I thought about this when President Obama said that Russia was on the 'wrong side of history' after President Putin seized Crimea. Our president's comments were surprising. He's usually more thoughtful. Even more unfortunate was his later assertion that Russia is threatening its neighbours "not out of strength, but out of weakness."

You can almost hear Putin laughing. Oh really, he might say. I'll be thinking about my weakness when I'm kickin it with my Spetsnaz broz down on the Crimean coast.

Like ancient shamans dancing to make it rain, presidents often seem to believe that God and history will clean up the messes they have made or do what they dare not.

In his 2009 Farewell Address, George W. Bush said that "freedom is the universal gift of Almighty God." So as long as he believed himself to be advancing the cause of freedom, he was implementing the will of God. If things go wrong and innocents die? Hey, blame God.

The examples of both Bush and President Obama form a pattern. When conservatives want to avoid responsibility for their actions, they start talking about God. And when liberals want to do the same, they talk about history.

The problem, of course, is that most everyone thinks they have a monopoly on God and history.

As president, Dubya thought God had his back. The Taliban insist God's on their side, as grotesque as their outrages are.

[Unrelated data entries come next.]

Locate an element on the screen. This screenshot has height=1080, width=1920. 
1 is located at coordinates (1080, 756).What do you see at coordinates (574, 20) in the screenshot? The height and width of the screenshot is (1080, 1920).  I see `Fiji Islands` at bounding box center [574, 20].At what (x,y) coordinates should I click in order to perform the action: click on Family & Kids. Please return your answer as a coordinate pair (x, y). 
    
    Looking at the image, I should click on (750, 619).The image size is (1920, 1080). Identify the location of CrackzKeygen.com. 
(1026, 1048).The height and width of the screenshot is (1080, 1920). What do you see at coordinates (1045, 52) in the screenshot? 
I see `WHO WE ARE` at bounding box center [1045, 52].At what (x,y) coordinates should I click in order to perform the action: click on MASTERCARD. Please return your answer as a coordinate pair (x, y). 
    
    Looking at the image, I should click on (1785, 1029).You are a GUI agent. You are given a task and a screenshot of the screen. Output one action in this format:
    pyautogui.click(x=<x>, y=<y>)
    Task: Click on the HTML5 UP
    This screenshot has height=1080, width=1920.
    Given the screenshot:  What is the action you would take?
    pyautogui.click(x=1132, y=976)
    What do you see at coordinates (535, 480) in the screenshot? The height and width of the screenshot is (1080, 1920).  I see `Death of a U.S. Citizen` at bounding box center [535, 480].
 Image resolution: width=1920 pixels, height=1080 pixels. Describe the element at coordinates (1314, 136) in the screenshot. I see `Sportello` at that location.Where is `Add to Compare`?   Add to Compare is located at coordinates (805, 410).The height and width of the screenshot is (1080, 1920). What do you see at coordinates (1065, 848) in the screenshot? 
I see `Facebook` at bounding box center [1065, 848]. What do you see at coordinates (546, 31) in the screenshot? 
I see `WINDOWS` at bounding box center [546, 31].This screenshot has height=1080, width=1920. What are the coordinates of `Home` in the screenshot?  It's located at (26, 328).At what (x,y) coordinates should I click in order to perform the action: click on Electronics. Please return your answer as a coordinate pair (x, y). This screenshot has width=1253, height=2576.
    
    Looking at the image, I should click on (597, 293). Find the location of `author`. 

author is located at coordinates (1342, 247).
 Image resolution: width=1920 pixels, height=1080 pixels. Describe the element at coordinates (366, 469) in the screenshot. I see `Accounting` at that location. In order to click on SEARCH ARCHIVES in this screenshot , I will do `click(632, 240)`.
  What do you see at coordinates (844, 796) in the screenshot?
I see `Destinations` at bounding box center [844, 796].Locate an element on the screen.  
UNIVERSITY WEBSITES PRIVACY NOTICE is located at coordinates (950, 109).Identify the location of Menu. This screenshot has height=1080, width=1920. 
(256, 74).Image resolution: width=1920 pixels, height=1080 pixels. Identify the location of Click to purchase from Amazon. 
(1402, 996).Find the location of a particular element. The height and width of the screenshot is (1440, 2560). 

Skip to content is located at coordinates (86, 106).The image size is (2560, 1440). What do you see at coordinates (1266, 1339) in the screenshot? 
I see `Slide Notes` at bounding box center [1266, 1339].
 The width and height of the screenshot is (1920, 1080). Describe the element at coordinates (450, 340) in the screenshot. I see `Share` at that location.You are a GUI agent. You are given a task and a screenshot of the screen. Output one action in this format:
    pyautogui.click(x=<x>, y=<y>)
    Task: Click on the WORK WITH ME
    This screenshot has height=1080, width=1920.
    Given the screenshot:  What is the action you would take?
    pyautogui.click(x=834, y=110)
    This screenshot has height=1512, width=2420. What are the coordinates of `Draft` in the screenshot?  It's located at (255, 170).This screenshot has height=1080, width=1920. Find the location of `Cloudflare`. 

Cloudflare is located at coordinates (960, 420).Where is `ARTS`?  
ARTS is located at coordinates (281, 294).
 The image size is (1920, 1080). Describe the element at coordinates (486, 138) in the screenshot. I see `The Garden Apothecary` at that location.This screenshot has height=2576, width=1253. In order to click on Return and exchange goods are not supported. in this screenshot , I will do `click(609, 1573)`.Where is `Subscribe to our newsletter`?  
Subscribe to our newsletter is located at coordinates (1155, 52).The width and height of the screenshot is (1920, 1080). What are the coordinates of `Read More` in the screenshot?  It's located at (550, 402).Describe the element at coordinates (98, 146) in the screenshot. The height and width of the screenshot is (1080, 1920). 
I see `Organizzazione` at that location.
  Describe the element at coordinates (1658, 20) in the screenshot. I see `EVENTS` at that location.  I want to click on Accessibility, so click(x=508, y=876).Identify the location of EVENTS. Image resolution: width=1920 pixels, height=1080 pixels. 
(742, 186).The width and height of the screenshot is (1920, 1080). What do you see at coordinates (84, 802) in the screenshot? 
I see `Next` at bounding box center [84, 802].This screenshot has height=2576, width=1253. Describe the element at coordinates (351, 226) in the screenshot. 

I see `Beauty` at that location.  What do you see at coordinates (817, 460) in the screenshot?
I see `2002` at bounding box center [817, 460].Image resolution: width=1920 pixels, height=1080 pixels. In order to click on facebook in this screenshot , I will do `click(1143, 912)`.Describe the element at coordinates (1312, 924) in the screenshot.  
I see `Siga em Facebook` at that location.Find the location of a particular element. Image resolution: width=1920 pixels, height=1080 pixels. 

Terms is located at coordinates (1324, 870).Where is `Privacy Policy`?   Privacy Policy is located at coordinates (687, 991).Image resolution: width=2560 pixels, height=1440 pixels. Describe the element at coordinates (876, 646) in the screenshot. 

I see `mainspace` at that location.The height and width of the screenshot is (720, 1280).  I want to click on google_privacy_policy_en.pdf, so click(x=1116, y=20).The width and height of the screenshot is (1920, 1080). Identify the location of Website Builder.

For his part, President Obama says history will roll up its sleeves and show Putin what's what. Fine. But while Obama thinks Putin's on the wrong side of history, he's on the right side of power. And unlike us, Putin has tens of thousands of highly trained and deployable troops on Ukraine's borders ready to strike. Those boys could bitch-smack history around pretty good.

You get Obama's point -- yes, the Russian stock market might fall. Yes, the oligarchs might feel some pain. Yes, the rest of Ukraine -- at least, what remains of Ukraine -- could join the West. But soft power without hard power isn't power. It's weakness with a loud, whiny voice.

It's comforting to assume that somehow things will work out because God or history wants it that way. It's harder to do something about the problem. After all, shaping the world takes work. It takes knowledge. It takes patience. It takes money.

But here's a rule of thumb. If you can't formulate a geopolitical strategy without using God or history as a fail-safe, then you don't have a strategy. You have wishful thinking masquerading as one.

Putin's strategy is to create a sphere of influence in Eurasia. He isn't relying on invisible figures and forces but on real armed forces and figures in fatigues. In defiance of autocrats, we have to match our principles with purpose and power. We can depend on our faith when we're dead. That is, when we're history.